→ **WHAT THE TASK ASKS**
Across the listing below, count every line where the string "computer" appears, then give only the count.
BEGIN
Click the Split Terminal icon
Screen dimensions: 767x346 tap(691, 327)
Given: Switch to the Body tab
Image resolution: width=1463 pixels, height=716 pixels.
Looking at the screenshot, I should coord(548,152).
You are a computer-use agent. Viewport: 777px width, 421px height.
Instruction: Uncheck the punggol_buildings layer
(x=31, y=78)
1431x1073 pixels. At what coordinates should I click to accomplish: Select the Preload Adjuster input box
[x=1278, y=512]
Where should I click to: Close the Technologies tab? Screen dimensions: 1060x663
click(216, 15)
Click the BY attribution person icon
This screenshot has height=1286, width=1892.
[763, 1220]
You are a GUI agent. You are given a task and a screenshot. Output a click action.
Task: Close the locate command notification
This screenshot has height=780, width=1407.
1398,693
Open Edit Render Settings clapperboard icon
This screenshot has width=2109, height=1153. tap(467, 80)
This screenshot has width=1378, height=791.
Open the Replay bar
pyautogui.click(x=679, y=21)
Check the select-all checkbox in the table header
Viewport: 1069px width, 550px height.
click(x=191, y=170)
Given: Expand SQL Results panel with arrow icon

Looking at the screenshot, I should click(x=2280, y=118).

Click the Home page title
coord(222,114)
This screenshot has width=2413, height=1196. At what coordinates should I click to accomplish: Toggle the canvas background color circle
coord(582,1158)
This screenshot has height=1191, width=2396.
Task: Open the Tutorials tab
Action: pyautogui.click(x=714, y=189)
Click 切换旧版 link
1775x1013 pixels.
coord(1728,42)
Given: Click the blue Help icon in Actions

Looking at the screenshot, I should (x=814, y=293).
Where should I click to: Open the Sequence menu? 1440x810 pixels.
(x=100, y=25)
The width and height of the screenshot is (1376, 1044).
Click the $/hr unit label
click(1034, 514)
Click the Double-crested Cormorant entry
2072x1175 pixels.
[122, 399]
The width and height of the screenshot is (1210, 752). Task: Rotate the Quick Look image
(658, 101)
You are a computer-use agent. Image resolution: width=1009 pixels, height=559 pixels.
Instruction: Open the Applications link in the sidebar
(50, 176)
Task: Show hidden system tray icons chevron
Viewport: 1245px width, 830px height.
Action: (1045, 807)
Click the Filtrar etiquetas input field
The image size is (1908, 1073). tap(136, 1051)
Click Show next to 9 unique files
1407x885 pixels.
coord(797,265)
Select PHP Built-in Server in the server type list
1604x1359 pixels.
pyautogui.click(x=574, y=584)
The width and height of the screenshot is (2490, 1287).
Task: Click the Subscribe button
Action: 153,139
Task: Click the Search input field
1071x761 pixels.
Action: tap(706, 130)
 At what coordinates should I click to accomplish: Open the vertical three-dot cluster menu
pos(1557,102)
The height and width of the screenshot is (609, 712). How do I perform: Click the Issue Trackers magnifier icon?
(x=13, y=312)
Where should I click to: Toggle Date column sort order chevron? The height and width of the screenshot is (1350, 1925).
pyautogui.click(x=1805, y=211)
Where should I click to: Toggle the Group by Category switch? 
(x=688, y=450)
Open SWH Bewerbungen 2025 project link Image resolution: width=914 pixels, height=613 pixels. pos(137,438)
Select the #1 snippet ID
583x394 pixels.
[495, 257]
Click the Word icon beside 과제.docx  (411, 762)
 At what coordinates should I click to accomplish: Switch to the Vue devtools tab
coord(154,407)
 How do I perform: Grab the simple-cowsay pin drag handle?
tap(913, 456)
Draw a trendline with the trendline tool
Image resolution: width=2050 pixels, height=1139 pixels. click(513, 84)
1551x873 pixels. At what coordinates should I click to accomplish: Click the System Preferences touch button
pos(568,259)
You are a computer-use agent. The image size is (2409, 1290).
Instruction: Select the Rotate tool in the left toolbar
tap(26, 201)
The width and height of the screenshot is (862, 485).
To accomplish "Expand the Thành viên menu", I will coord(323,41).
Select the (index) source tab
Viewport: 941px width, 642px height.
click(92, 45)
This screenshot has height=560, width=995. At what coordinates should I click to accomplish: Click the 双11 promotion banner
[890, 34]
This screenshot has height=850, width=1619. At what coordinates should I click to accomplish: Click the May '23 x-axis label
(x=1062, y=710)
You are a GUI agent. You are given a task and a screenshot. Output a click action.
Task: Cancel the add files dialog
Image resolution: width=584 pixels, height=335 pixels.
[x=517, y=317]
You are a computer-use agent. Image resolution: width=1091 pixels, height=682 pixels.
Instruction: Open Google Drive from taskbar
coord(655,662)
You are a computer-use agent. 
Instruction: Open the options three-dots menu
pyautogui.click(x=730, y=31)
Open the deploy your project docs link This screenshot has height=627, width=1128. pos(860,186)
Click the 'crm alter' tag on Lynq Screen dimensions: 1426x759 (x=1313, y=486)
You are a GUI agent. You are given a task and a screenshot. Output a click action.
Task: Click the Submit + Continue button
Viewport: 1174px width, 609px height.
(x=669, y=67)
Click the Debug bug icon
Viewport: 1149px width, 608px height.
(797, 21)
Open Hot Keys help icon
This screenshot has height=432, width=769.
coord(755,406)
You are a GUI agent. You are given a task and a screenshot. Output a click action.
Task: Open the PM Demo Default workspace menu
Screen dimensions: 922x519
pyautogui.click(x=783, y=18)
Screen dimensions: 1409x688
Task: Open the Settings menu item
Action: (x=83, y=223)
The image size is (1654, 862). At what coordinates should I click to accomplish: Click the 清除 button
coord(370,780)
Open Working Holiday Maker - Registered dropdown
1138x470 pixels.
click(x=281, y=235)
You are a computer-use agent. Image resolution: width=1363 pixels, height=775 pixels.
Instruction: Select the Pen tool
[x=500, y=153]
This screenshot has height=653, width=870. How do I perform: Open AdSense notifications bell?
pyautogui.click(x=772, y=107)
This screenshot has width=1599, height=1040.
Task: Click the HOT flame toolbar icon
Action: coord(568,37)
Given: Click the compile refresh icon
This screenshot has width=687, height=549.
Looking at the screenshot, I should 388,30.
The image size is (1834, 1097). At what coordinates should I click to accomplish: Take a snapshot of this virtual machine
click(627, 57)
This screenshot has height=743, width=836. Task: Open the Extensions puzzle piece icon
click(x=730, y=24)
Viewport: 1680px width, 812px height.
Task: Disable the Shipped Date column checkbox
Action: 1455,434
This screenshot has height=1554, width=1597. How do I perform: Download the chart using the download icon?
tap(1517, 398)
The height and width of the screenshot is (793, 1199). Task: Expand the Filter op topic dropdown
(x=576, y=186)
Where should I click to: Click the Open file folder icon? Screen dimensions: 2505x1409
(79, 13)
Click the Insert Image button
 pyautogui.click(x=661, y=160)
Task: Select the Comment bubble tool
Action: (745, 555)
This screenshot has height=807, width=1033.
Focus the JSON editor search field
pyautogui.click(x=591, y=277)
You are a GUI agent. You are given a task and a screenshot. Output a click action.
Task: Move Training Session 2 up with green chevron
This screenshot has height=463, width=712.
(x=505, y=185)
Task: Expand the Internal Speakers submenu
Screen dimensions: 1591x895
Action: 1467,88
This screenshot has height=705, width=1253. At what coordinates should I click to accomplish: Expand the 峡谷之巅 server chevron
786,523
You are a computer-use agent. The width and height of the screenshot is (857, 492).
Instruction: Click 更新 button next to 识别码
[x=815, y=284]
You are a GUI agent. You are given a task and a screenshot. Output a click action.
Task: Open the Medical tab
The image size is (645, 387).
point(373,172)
END
→ **REPLY**
7